Its objectives are now set in stone, its funding guaranteed, its implementation targets clearly identified. With a one off transitional fund of € 3 billion., and an additional equal amount needed by year ten, Slaintecare comes with a hefty price tag but, the Minister assures us, it will not mean increased taxation.
Good luck with that, as they say. The new healthcare strategy is akin to demolishing your home and deciding to rebuild it to a more modern standard and design. And if it is going to take ten years, finding somewhere to live in the interim is the least of your worries. Because the more you build the new edifice on old ground, the more you discover all the additional changes which have to be made to your original plan.
With Slaintecare, the central theme of closing down of private beds in public hospitals seems like a straightforward idea.

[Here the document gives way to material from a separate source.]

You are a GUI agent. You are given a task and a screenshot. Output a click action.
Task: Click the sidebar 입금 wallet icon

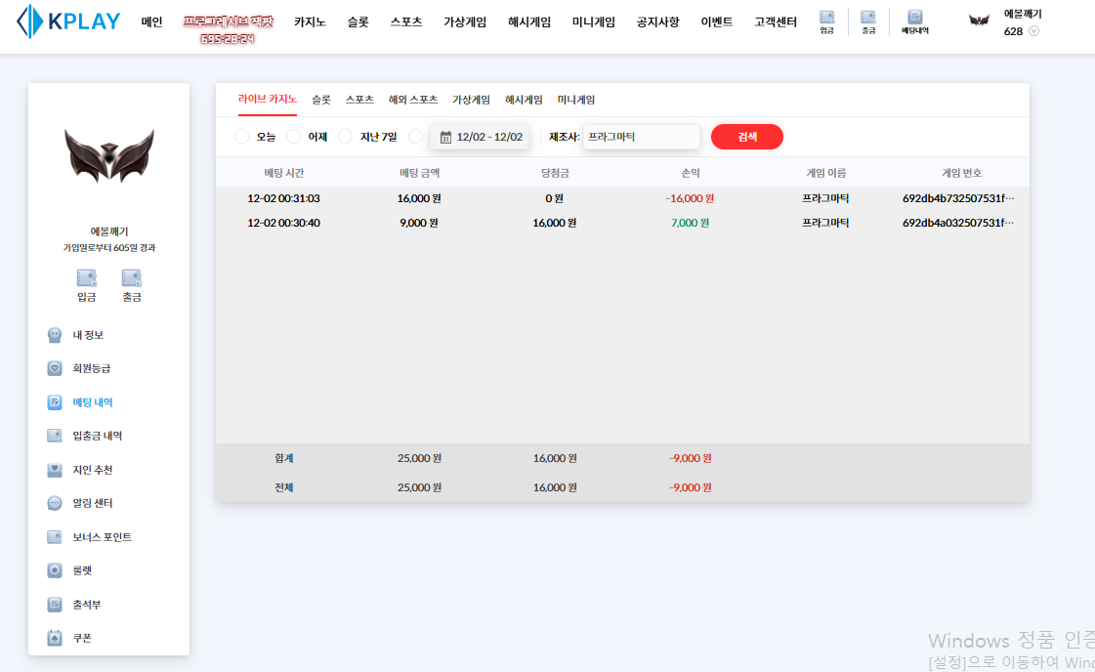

But then, thanks to the skewed combination of health insurance and hospital costs, you discover that private beds had been contributing a disproportionate amount to the running costs of public hospitals. Private patient income accounts for €600 million per annum of the running costs of public hospitals (and if you have ever seen sight of the treatment bill for a VHI patient in a HSE hospital, you will understand why). So the first thing the government will have to do is to fund the loss of income for public hospitals.
And then there are the senior medical consultants who derive a large part of their income from treating private patients in public hospitals. Up to 2500 consultants have contracts which allow them to carry out limited private practice in public hospitals, an arrangement which allows the system to recruit and retain specialists who otherwise would be lured away to jurisdictions where salaries are multiples of what they are here. They too will have to be compensated for the losses unless the whole system is to collapse.
Slaintecare envisages less people being treated in hospital and much more reliance on services in the community. There will be free GP care, €800m. will be spent on putting new diagnostic equipment into the community, primary care will be a key part of the new reforms. But this in turn will depend on replenishing the declining pool of GPs across the country, and reversing the income cuts which have seen so many rural communities deprived of GP services.
And finally there is the knock-on effect of Slaintecare on the health insurance sector. Less and less people will bother with health insurance since the primary benefit – private treatment in public hospitals – will no longer exist. Those who do choose to remain in health insurance will be forced to move to more expensive plans.
The tangled web which is the Irish healthcare system is made up of many strands. It is doubtful whether Slaintecare has fully thought through what the effect will be of unravelling that system.